Seattle to close one of its largest remaining homeless camps

Seattle police Officers Wes Phillips, left, and Tori Newborn talk with Corvin Dobschutz on March, 23, 2017, as part of a new team of outreach workers and officers that go out and connect homeless people to services, as the homeless man sits in his tent below a freeway and next to downtown Seattle. (Elaine Thompson / Associated Press)
By Vernal Coleman Seattle Times

SEATTLE – With a debate over Seattle’s approach to parking enforcement for people living in cars and motor homes looming, city officials have ordered one of its largest remaining homeless encampments closed.

Officials with the Seattle Department of Finance and Administrative Services announced the move just hours after a 31-year-old man was shot to death Tuesday inside one of the dozens of tents and vehicle camps clustered along the Spokane Street corridor in Sodo.

The city’s homeless-navigation team – a task force made up of social workers and Seattle police – will spend the next few weeks reaching out to people still making camp near the viaduct. The goal is to connect them with services and help them find alternatives to living on the streets.

A FAS spokesperson said outreach teams on Wednesday saw about eight vehicles parked along Spokane Street that are being used as residences. Campers who decline offers of housing and service will be expected to obey applicable traffic laws, including rules about moving vehicles every 72 hours, they said.

But city officials admit that space in area housing facilities remains limited. The recently opened Navigation Center for the homeless is nearly at capacity. The center, a 75-bed emergency shelter, was designed partly as a destination for people residing in local homeless encampments.

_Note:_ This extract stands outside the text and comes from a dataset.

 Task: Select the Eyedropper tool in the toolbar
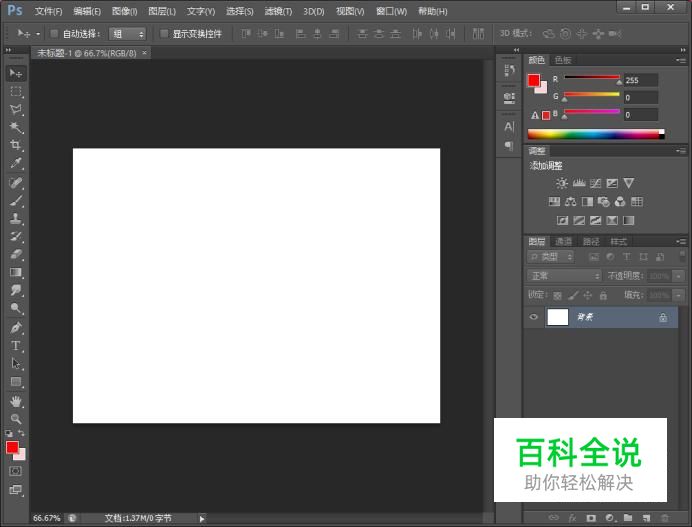tap(16, 164)
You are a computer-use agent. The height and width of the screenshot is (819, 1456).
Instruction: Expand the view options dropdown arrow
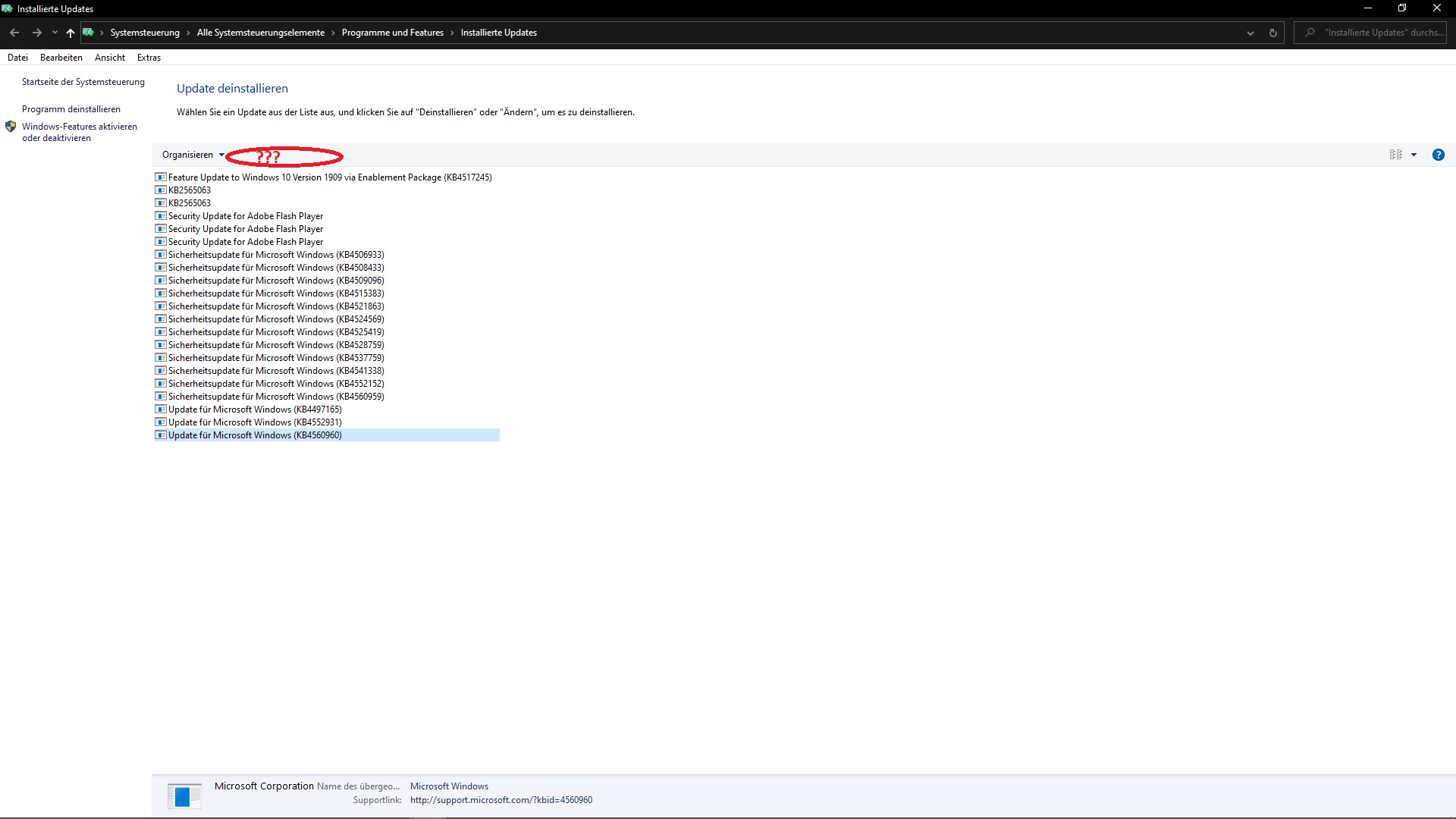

In a blog post, city officials said that both the Union Gospel Mission and Salvation Army have committed available beds for people moving out of the Spokane Street area.

A second 24-hour shelter opening next week could handle the overflow, officials said. Suzanne Sullivan, spokeswoman for operator Compass Housing Alliance, said the 100-bed shelter in Seattle’s First Hill neighborhood will begin receiving clients on Aug. 31.

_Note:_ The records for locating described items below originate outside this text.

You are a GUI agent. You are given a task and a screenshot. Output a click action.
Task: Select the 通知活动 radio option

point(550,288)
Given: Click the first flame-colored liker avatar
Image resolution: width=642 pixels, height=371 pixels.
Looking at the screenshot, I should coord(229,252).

The decision to close Spokane Street camps comes just weeks after City Council member Mike O’Brien introduced a proposal to revamp how the city tackles issues related to people living in vehicles.

Under Mayor Ed Murray’s Pathways Home, the city has revamped its outreach to the homeless. Since February, its teams have reached 1,157 people, with 721 accepting some sort of mental-health, drug-treatment or housing service. Just over 400 relocated to alternative living arrangements.

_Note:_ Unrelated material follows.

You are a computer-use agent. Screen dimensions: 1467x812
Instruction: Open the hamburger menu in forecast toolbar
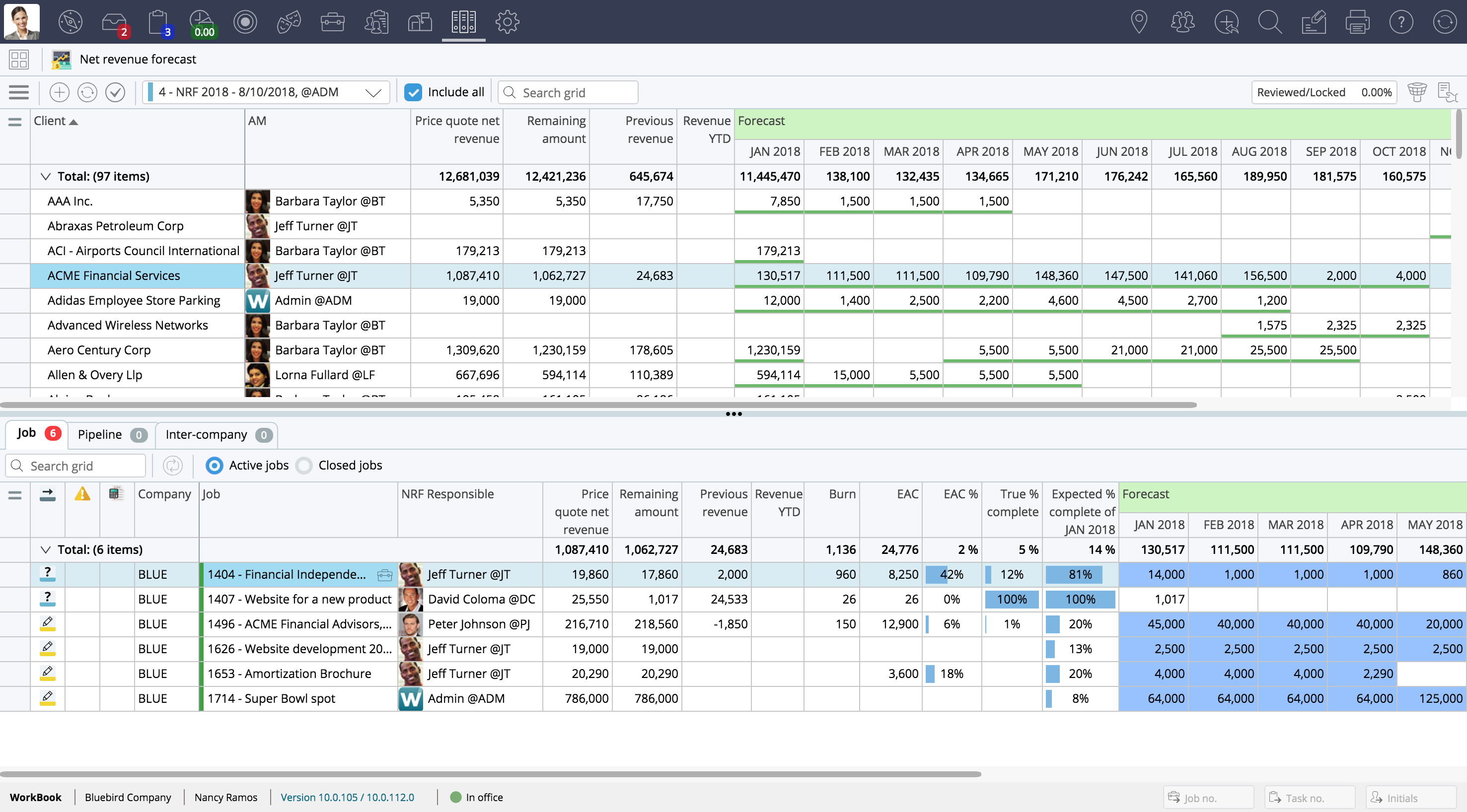coord(19,92)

But previous plans to provide parking lots to accommodate vehicle dwellers and address residents’ safety and health concerns fell apart amid rising expenses.

A 2017 count of homeless in Seattle found an estimated 1,550 people living in the city inside cars and motor homes. An early version of O’Brien’s ordinance calls on the city to create a program to target services for them and relax ticketing for participants.

Despite city efforts, large numbers of motor-vehicle dwellers and others continue to make camp underneath and nearby the Spokane viaduct.

As word of the pending closure spread around the camps, several said they’d move if it involved a permanent home. Others said temporary shelters aren’t often equipped with parking lots for their vehicles.

Salim Ambral, a former restaurant manager, said he became homeless in 2016 after being laid off. The 2013 motor home he inherited from an uncle now serves as his primary residence, he said.

“I don’t have a place to put this,” he said of the motor home. “It’s just easier to move down the road.”

A large section of the Spokane Street underpass was closed to campers in April after an early-morning fire destroyed two motor homes parked there. City officials have not yet said if any additional areas of the underpass will be similarly fenced in.

The removal is scheduled to begin Sept. 11.